--- START ---

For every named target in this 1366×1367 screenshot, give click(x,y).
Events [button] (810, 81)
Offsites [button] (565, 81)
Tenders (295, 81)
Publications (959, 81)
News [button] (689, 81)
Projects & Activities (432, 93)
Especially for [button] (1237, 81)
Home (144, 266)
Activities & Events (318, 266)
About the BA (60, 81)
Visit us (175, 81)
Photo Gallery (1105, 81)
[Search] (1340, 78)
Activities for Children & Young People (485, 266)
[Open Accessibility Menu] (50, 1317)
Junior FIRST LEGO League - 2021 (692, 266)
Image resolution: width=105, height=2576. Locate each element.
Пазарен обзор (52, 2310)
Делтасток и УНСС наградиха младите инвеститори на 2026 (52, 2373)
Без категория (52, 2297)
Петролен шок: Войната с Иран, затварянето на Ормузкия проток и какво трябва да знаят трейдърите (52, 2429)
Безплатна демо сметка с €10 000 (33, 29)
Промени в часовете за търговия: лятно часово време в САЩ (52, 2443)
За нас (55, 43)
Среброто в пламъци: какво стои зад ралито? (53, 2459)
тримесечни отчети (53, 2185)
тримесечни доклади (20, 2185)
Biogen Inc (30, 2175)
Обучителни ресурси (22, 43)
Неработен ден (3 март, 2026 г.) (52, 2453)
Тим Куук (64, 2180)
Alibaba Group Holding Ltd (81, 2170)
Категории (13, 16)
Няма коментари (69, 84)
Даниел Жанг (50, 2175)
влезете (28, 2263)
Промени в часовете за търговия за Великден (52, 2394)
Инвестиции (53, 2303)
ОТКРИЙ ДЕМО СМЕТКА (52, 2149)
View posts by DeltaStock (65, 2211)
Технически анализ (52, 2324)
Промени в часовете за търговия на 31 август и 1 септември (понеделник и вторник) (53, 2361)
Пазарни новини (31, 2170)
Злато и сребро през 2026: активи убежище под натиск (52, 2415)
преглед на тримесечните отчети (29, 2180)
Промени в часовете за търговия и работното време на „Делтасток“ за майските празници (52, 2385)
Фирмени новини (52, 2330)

--- END ---

• [EXERCISE INSTRUCTIONS]: Every line of the listing above is to be repeated exactly as written.

• [RESPONSE TO THIS TASK]:
For every named target in this 1366×1367 screenshot, give click(x,y).
Events [button] (810, 81)
Offsites [button] (565, 81)
Tenders (295, 81)
Publications (959, 81)
News [button] (689, 81)
Projects & Activities (432, 93)
Especially for [button] (1237, 81)
Home (144, 266)
Activities & Events (318, 266)
About the BA (60, 81)
Visit us (175, 81)
Photo Gallery (1105, 81)
[Search] (1340, 78)
Activities for Children & Young People (485, 266)
[Open Accessibility Menu] (50, 1317)
Junior FIRST LEGO League - 2021 (692, 266)
Image resolution: width=105, height=2576. Locate each element.
Пазарен обзор (52, 2310)
Делтасток и УНСС наградиха младите инвеститори на 2026 (52, 2373)
Без категория (52, 2297)
Петролен шок: Войната с Иран, затварянето на Ормузкия проток и какво трябва да знаят трейдърите (52, 2429)
Безплатна демо сметка с €10 000 (33, 29)
Промени в часовете за търговия: лятно часово време в САЩ (52, 2443)
За нас (55, 43)
Среброто в пламъци: какво стои зад ралито? (53, 2459)
тримесечни отчети (53, 2185)
тримесечни доклади (20, 2185)
Biogen Inc (30, 2175)
Обучителни ресурси (22, 43)
Неработен ден (3 март, 2026 г.) (52, 2453)
Тим Куук (64, 2180)
Alibaba Group Holding Ltd (81, 2170)
Категории (13, 16)
Няма коментари (69, 84)
Даниел Жанг (50, 2175)
влезете (28, 2263)
Промени в часовете за търговия за Великден (52, 2394)
Инвестиции (53, 2303)
ОТКРИЙ ДЕМО СМЕТКА (52, 2149)
View posts by DeltaStock (65, 2211)
Технически анализ (52, 2324)
Промени в часовете за търговия на 31 август и 1 септември (понеделник и вторник) (53, 2361)
Пазарни новини (31, 2170)
Злато и сребро през 2026: активи убежище под натиск (52, 2415)
преглед на тримесечните отчети (29, 2180)
Промени в часовете за търговия и работното време на „Делтасток“ за майските празници (52, 2385)
Фирмени новини (52, 2330)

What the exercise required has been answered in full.